§ Provided passage
= Beginning of Section =

Interim DeKalb CEO Lee May’s chief of staff and top adviser, Edmond Richardson, is resigning after news reports that he steered a county contract to a former official who later pleaded guilty to an unrelated bribery charge.
Richardson, who has been on paid medical leave for nearly three months, will step down Jan. 3, according to his resignation letter to May.
Richardson took medical leave after The Atlanta Journal-Constitution and Channel 2 Action News reported Oct. 1 that he funneled a youth outreach services contract to Jerry Clark, a former member of the DeKalb Zoning Board of Appeals and a friend of Richardson.
Richardson approved payments to Clark under a contract that was never signed, through a bidding process that was put on hold because Richardson didn’t properly define the scope of work. Clark submitted invoices totaling $24,500, just short of the $25,000 limit he could bill DeKalb without competition.
Clark was later hired as a county employee at Richardson’s direction, making $16,000 before he was fired in January when he informed his superiors he was under investigation.
Clark pleaded guilty in February to accepting $3,500 in bribes in exchange for his November 2012 vote to approve a zoning request for a nightclub.

= End of Section =

§ Data shown
= Beginning of Section =

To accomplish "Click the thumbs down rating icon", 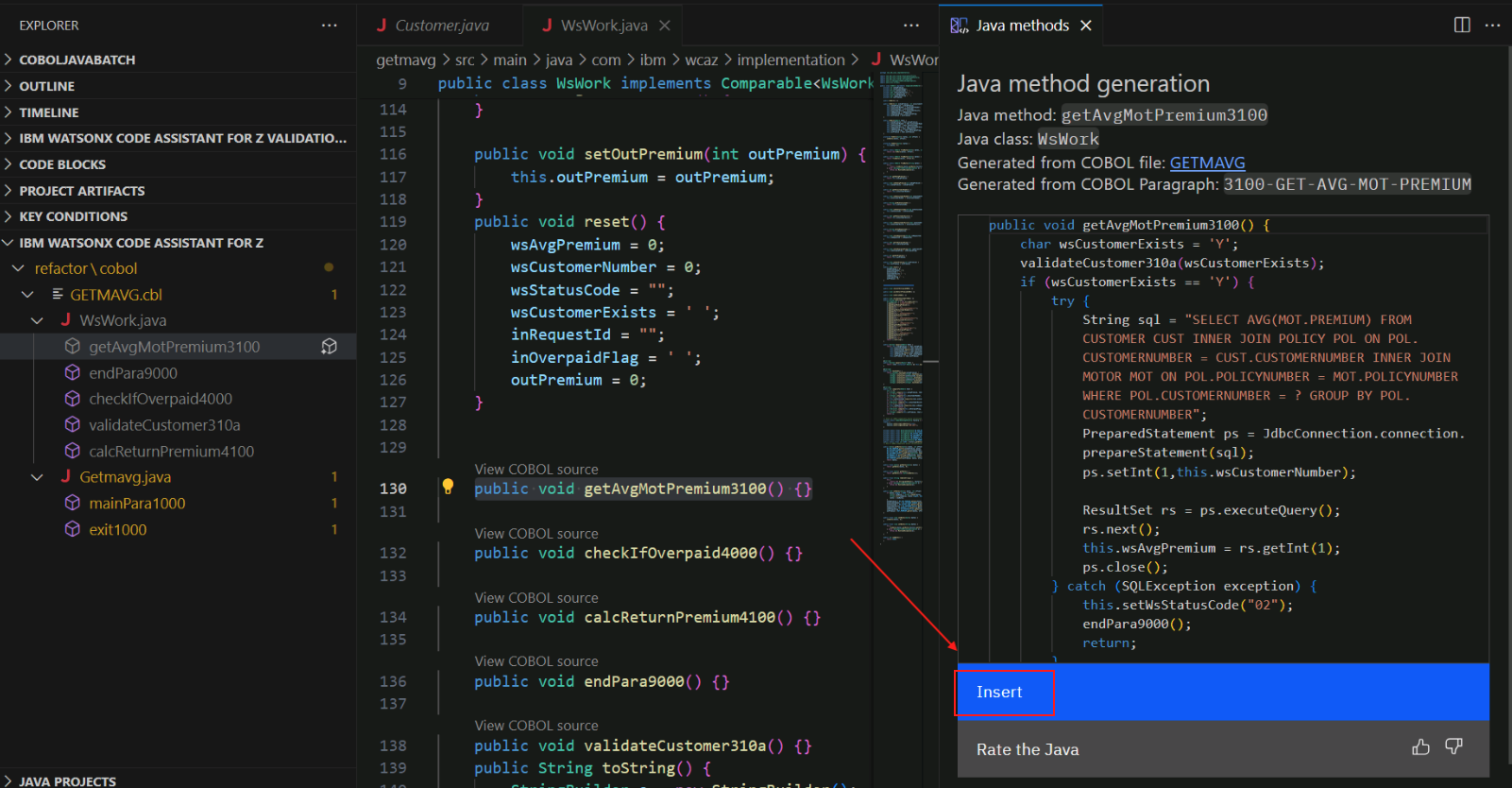I will pyautogui.click(x=1453, y=747).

= End of Section =

§ What you will do
Render this sentence from the article on the DeKalb resignation into Spanish: "Richardson, who has been on paid medical leave for nearly three months, will step down Jan. 3, according to his resignation letter to May." The lines are not needed for this work.

§ Task response
Richardson, quien ha estado de licencia médica remunerada durante casi tres meses, dejará el cargo el 3 de enero, según su carta de renuncia dirigida a May.